The limitations of using nonhuman-mammalian milks as substitutes became clear. As early as 1545, people were concerned with the feeding of animal milks to babies. The Boke of Chyldren stated that “If children be fed the milk of sheep, then their hair will be soft as that of a lamb, but if they be fed the milk of the goat, the hair will be coarse” (Phaire, 1955, P. 18). There are, of course, far greater concerns about feeding animal milk to infants, such as folate deficiency (goat milk) and early onset hypocalcemic seizures and azotemia (cow milk).
By the early twentieth century it was clear that cow milk was most likely the best animal-milk base to work from, but that certain modifications were needed to make it safe and palatable for human infants. These modifications included:
removing animal fat and substituting vegetable oils,
diluting the protein content for the newborn’s relatively immature renal tubular system, and
adding or balancing minerals and vitamins (e.g., adding iron, adjusting the calcium: phosphorus ratio).
The process of modifying cow milk for large-scale production in the 1920s represented the birth of the infant formula industry. Since then new ingredients have been added for a variety of reasons. For example, iron was added in 1959 to reduce the risk of iron deficiency in formula-fed infants (Fomon, 1993), and long-chain polyunsaturated fatty acids (LC-PUFAs) were recently added in an effort to improve infant visual and cognitive development.
The protein content of formulas was a consideration from about 1935 onward. Early estimates of human-milk protein levels were higher than is now known, and it was believed that cow-milk protein was far inferior to human-milk protein. Formulas thus included high levels of protein (3.3–4.0 g/100 kcal). In the 1960s renal solute load began to be considered in the design of infant formulas, although infant formula regulations permit higher loads than are currently recommended by expert panels (no greater than 30 mosm/100 kcal) (Fomon, 2001).

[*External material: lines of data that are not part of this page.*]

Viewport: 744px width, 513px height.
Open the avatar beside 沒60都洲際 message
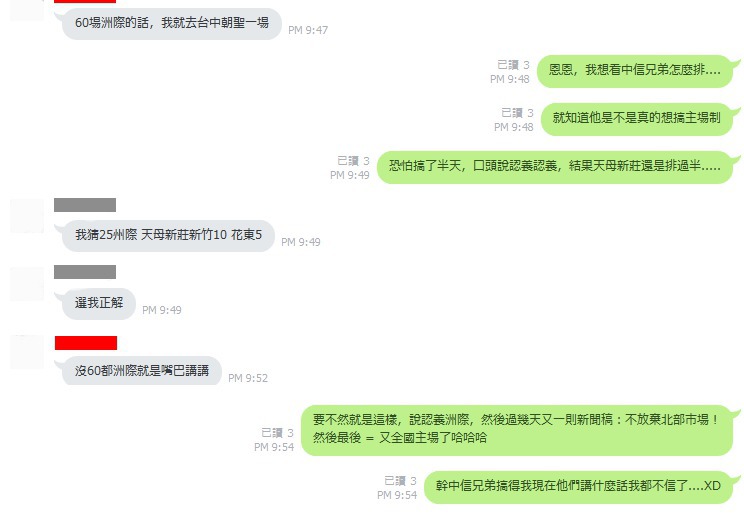(27, 352)
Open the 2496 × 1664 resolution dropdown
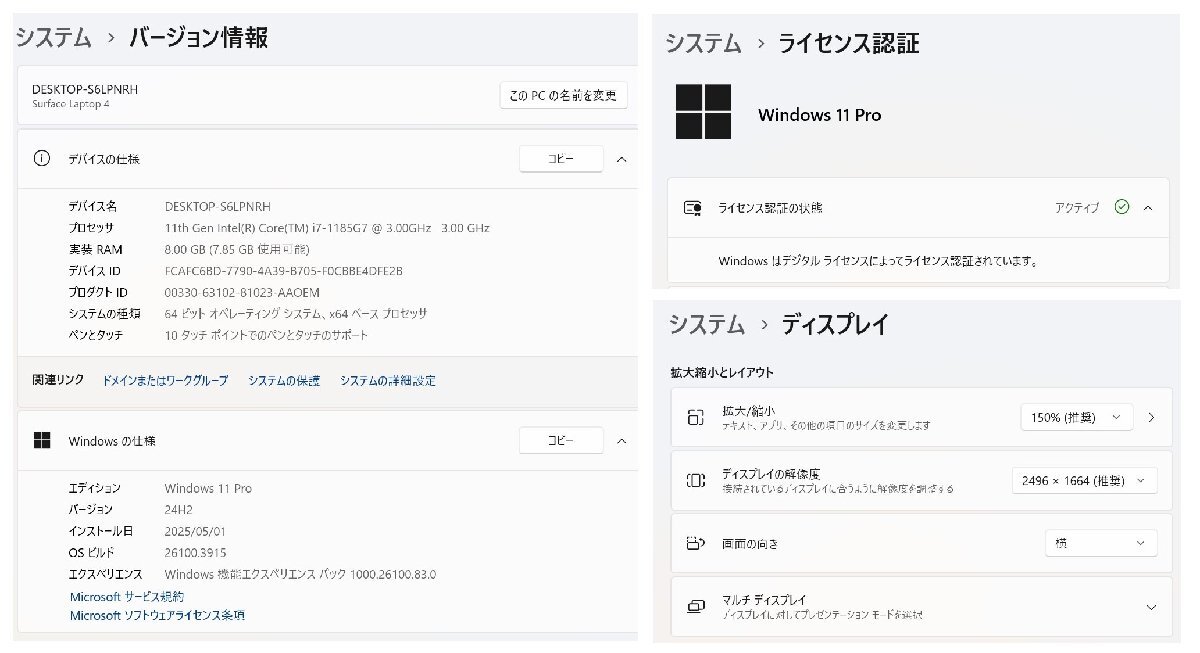Image resolution: width=1200 pixels, height=653 pixels. point(1084,481)
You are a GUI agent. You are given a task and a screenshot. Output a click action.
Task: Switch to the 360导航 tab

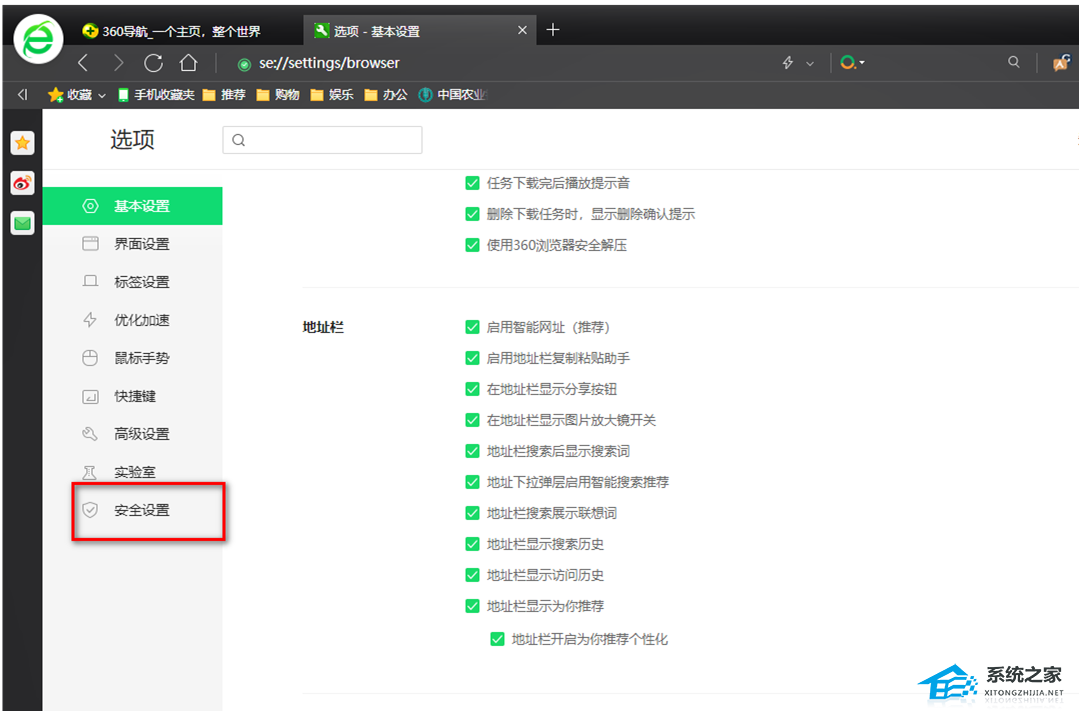(x=180, y=31)
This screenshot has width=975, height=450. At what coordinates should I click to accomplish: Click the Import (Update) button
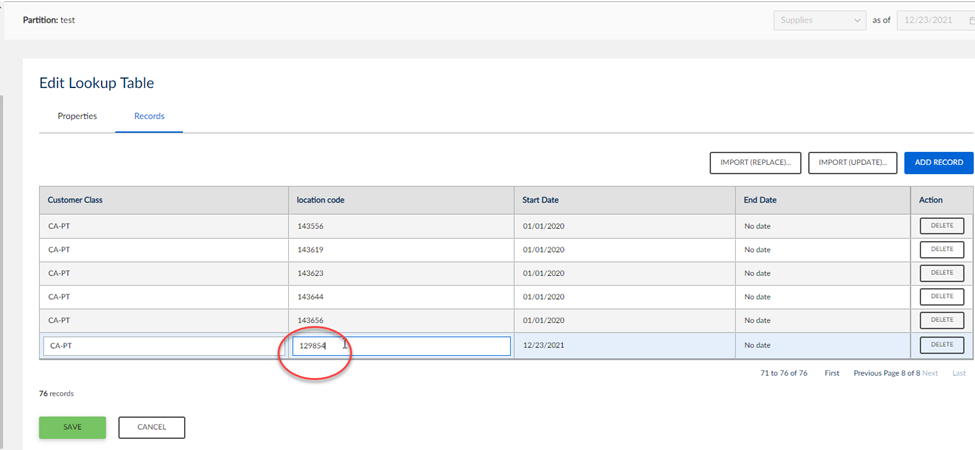852,163
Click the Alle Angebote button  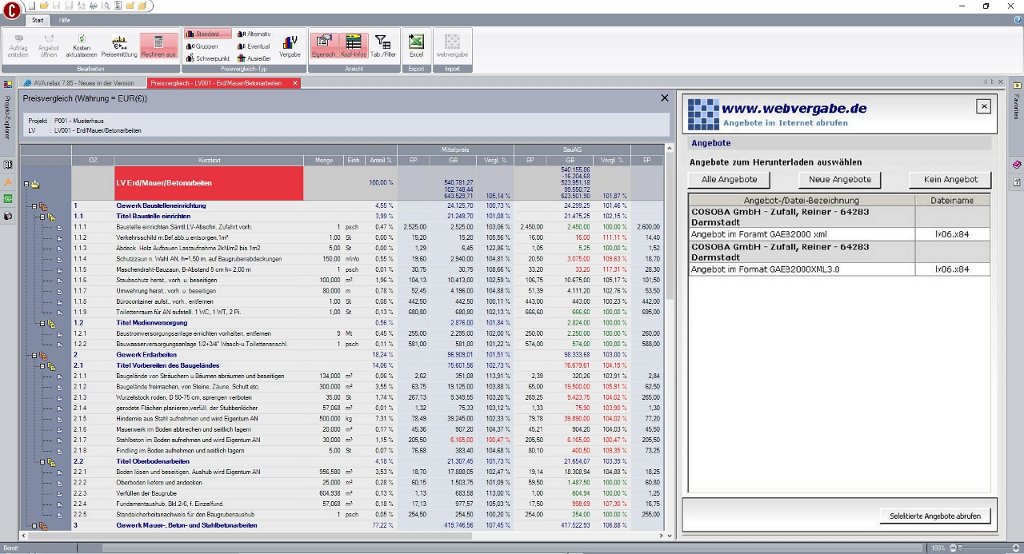pyautogui.click(x=730, y=179)
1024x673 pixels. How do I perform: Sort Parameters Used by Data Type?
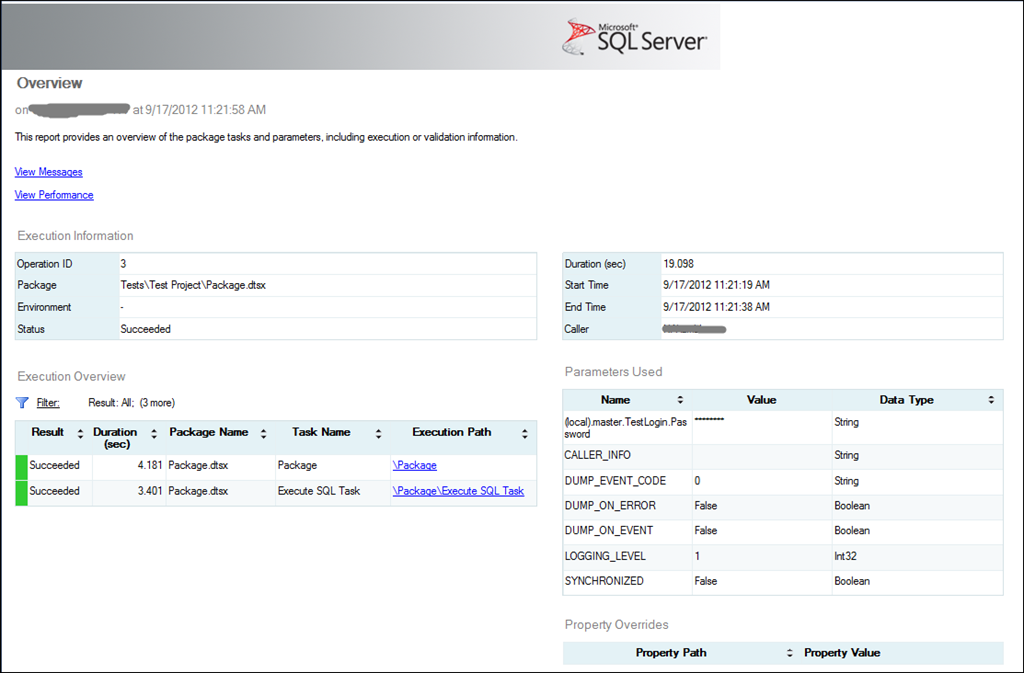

Based on the recognition that human milk contains a predominance of whey proteins, while in cow milk, caseins are higher, formulas with a whey:casein ratio similar to human milk were introduced in 1962. By 2000 whey-predominant formulas were the most widely used milk-based formulas. These changes were made primarily based on composition rather than on functional measures (Fomon, 2001).
In 1984 taurine was added to infant formulas, based on at least a decade of studies that included composition, provisional essentiality, safety, and function in mammals (MacLean and Benson, 1989). Nucleotides were added to formulas with both compositional and efficacy claims in the late 1990s. They may act as growth factors and may have immunomodulating effects on immune defenses (Carver et al., 1991).
When considering new ingredients, manufacturers analyze every step in the production process, including raw materials (availability, source, and purity), processing methods, packaging, storage conditions and shelf life, methods of home preparation, and potential for misuse. Chapter 4 provides a discussion of these manufacturing considerations and their relevance to the regulatory process.